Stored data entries
________________________________________

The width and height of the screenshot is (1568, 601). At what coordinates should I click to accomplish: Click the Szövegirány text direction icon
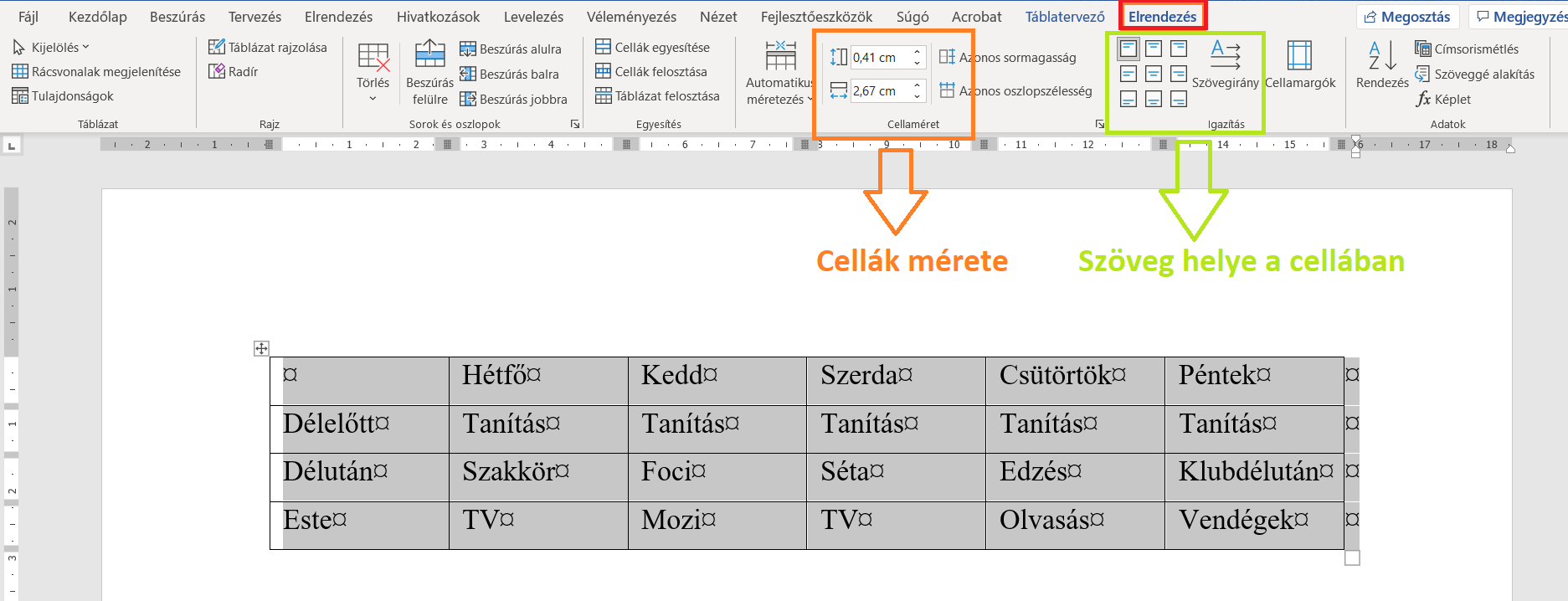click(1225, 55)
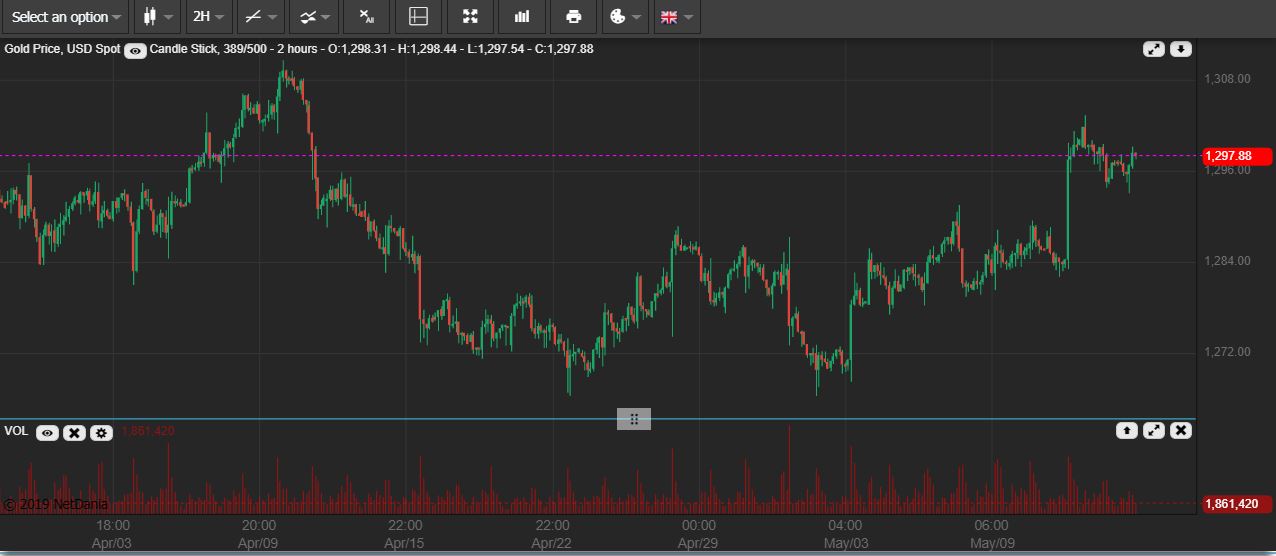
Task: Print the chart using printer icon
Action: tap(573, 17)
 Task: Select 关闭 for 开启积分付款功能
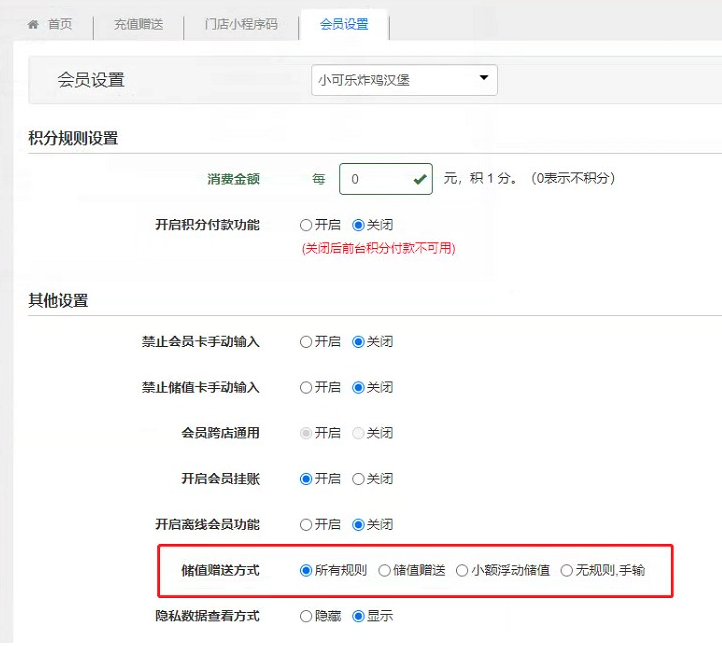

________________________________________

**AIM OF THE TASK:** An exact transcription of the records above is needed, with no pictures included.

**RESPONSE BOX:**
The width and height of the screenshot is (1568, 601). At what coordinates should I click to accomplish: Click the Szövegirány text direction icon
click(1225, 55)
Task: Print the chart using printer icon
Action: tap(573, 17)
 Task: Select 关闭 for 开启积分付款功能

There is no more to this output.